Millennial Voters Still Support Obama, But Enthusiasm Has Waned

What Do Younger Voters Think Of Obama?

WASHINGTON -- A massive new report released by the Pew Research Center has mixed news for President Barack Obama: The age gap in voting that opened up over the last seven years and helped elect him president in 2008 is persisting, but the political enthusiasm and engagement that younger voters demonstrated four years ago is "substantially depleted."

The declining economy has hit younger Americans hard, and Obama's approval ratings have declined as sharply with them as with other age groups. These trends have some speculating that Republicans might make a "significant dent" in Obama's share of younger voters, sometimes called Millennials or Generation Y.

Yet according to the Pew Research data released Thursday, Obama remains the overwhelming choice of younger voters when matched against Republican candidate Mitt Romney. Obama currently leads Romney among Millennial voters (ages 18 to 30) by a 61 to 37 percent margin. According to network exit polls, Obama's 2008 margin over Republican nominee John McCain among Millennials was larger (66 to 32 percent), but the president has lost ground across all age groups. The remarkable gap between the youngest and oldest voters' political preferences -- a relatively new phenomenon that first emerged in 2004 -- persists.

2011-11-03-Blumenthal-PewResearchagegappersists.png

What has changed since 2008 among the youngest voters is their level of enthusiasm and engagement. "There has been a substantial decline in interest among Millennials," the Pew Research analysts report, "combined with a spike in interest among older voters." The number of Millennials who say they have given a lot of thought to the candidates has declined from 28 percent at this point in 2007 to 13 percent now. Similarly, the number paying close attention to the campaign has fallen from 24 to 17 percent since 2007. Those changes have created what Pew Research calls "a wide generational gap in attention to the campaign that was not present in 2007."

2011-11-03-Blumenthal-PewResearchGapininterest.png

Digging deeper, the Pew analysts also find a "substantial partisan gap" on engagement and interest that interacts with the age gap. Republicans are generally following the campaign more closely now than four years ago, while Democrats are following it less closely. Thus, "it is the younger Democrats who are the most disengaged, while attention among the older Republicans has surged," Pew Research reports.

Why the drop in engagement among younger Democrats? Some of it may reflect the lack of a Democratic primary contest this year, which may mean the engagement gap will narrow later in the campaign. But the Pew analysts see "signs that the fundamental imperative to vote that Millennials felt in 2008 may be less intense in 2012," pointing to a 12 percentage-point drop since October 2007 (from 81 to 69 percent) in the number who say they care a good deal who wins the White House. No such decline is evident among older voters.

Michael Dimock, a Pew Research associate director, told The Huffington Post that opinions about Obama's performance explain some of the decline in enthusiasm among younger voters. "Obama hasn't brought about the kind of change that many Millennials were hoping for in the campaign," he said, "and so there's a certain disappointment with how things have turned out." Most are still likely to choose Obama over a Republican, but not with the same enthusiasm as in 2008.

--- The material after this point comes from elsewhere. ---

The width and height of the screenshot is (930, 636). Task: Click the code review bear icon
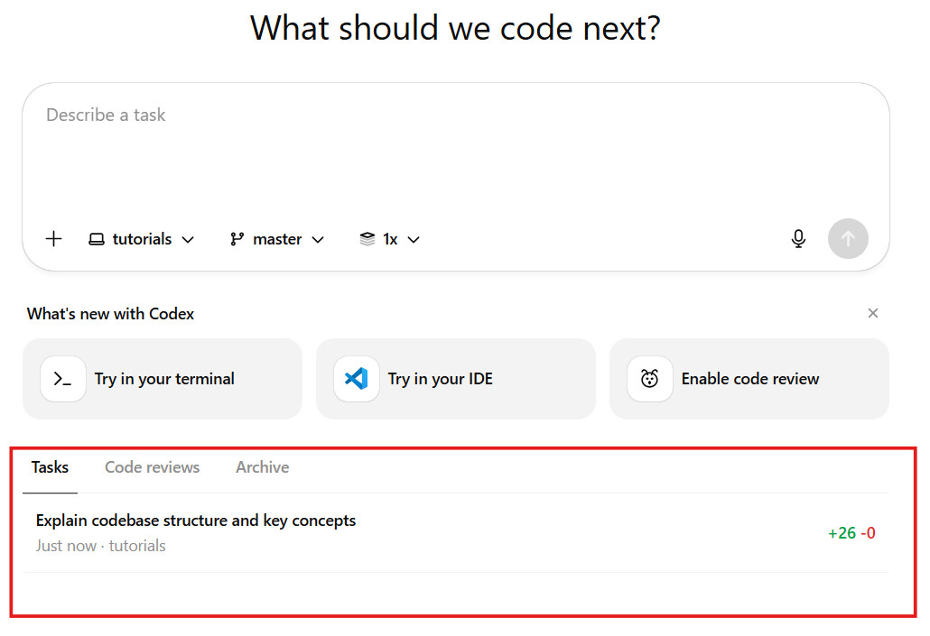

Far more Millennials name Bill Clinton (48 percent) than Obama (14 percent) as the president who did the best job during their lifetimes, despite the fact that most were still children or teenagers when Clinton was president.

But Dimock added an important caveat: "A lot of the energy in 2008 was not due to Obama; it was due to George W. Bush." Youth turnout was relatively high in 2004 and 2006, and much of the interest and engagement measured by the Pew Research surveys occurred in late 2007 before Obama emerged as the frontrunner for the Democratic nomination.

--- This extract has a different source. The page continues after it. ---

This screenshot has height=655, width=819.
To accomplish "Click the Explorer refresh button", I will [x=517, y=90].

"I think you have to remember that the context in '08 was so much about Bush and changing the nature of politics in this country," Dimock said. "Obama swooped in and picked up on that theme, and drew the support of a lot of those Millennials, but it wasn't necessarily him that brought them on board."

2011-11-03-Blumenthal-PewResearchpercentangry.png

The generational gap in engagement emerges out of both waning interest in the young and rising interest among the older cohorts. The latter is related to a growing anger at government. The Pew report finds that, although trust in government has fallen across all age groups, the percentage who describe themselves as "angry" at government has spiked upward with older voters.

"In the last four national elections," the Pew analysts write, "generational differences have mattered more than they have in decades." The Pew data tells us that the gap between younger and older voters will likely matter again in 2012.